Nov 07, 2005 00:28
so. its sunday night. you know the feeling.
its like the weekend comes to a crashing halt. those late friday night highs and those saturday afternoon lows just converge into this instant... of a crash. but for me, this crash lasts from church at 8 pm and onwards. i always sit there, in the middle of dahlgren chapel, and i stare at the same stained glass windows that i find so mesmorising. i walk out the doors, slowly through the courtyard that never stops to take my breath away, with the gorgeous trees and heavenly lights, and just dread the walk back to village c west as i get my card ready to swipe at the door. and yet, as im dauntingly dragging myself back to work, something always occupies my mind.
tonight, when i was walking back from church, i took fifteen seconds to look up at the sky... at that deep, gripping sky that i used to love watching so much. i havent looked up in three months.

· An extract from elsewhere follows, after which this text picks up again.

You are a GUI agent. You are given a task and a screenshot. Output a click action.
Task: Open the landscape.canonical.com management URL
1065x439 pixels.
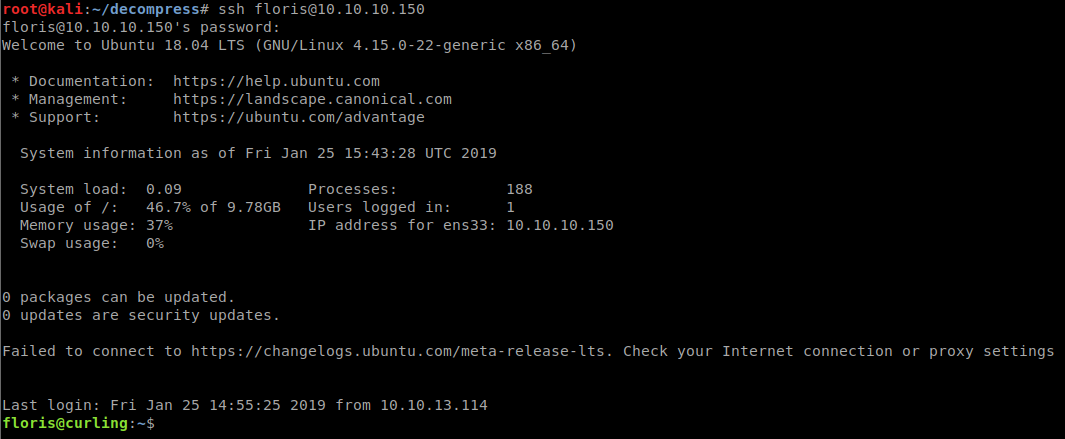[x=312, y=99]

and when i limped down the stairs to the creaky door, across the bustling halway, i came to sit down. i moved the cursor of my computer, and the screen saver suddenly flashes to my aim. instantly... within five minutes of each other, three instant messages pop up.
steve. sammy. ron.
it felt like a wednesday night in highschool. when i would come back from school, park my escape in the driveway, still in my khaki skirt and white blouse... still in my brown school shoes. then sitting at my computer, not working, but rather staring at that screen until all hours of the night... until my hands hurt from typing... and until my body became sore from not moving. it was talking to steve about random stuff that makes me laugh, talking to sammy about the gang that makes me realize how each one of us is so different yet we fit so perfectly together, and talking to ron about honestly everything that makes me miss him more by the word.
thats what it was in highschool... and thats what it was tonight.
why.
i'm supposed to be growing up. i'm supposed to be moving on. i'm supposed to leave them as "those kids you knew in highschool" and make room for "those kids in college that become your life long friends"

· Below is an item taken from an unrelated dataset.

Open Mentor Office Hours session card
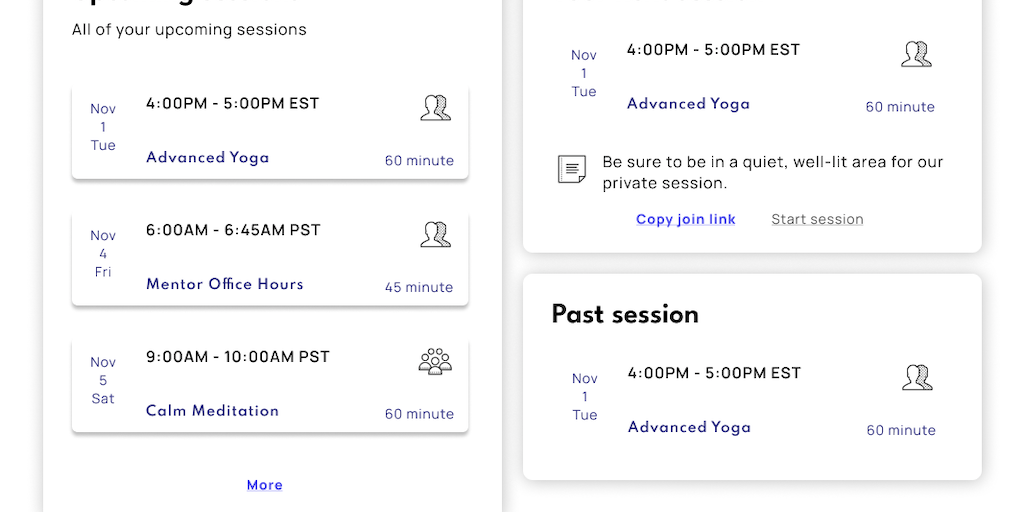The height and width of the screenshot is (512, 1024). (270, 258)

why cant i do that. i think i loved what i had too much. and im afraid to let it go for something new, and probably not nearly as perfect, to take its place.
maybe i dont have to let go. or better yet, i'm not going to. because i just... can't.
i am honestly too excited to go back in thirteen days and see everyone. its that emotion that gets me. its like homesickness. its listening to that song, those lyrics, that melody, that strikes a pang in your heart that never really goes away. when that music hits your ears, you instantly feel these emotions that only that song can bring about. it can remind you of something as vague as a day in october, or something as real as driving on new years all across town, up and down telegraph road fifteen times, because your mind is so messed up you cant imagine it, and you just call the only person who you know you can talk to for an hour and half... and they'll really listen.
its that. i dont know how else to describe that emotion except to say that its what im feeling right now. its sad. its powerful. its nostalgic. its compelling. its amazing.
its midnight and then some.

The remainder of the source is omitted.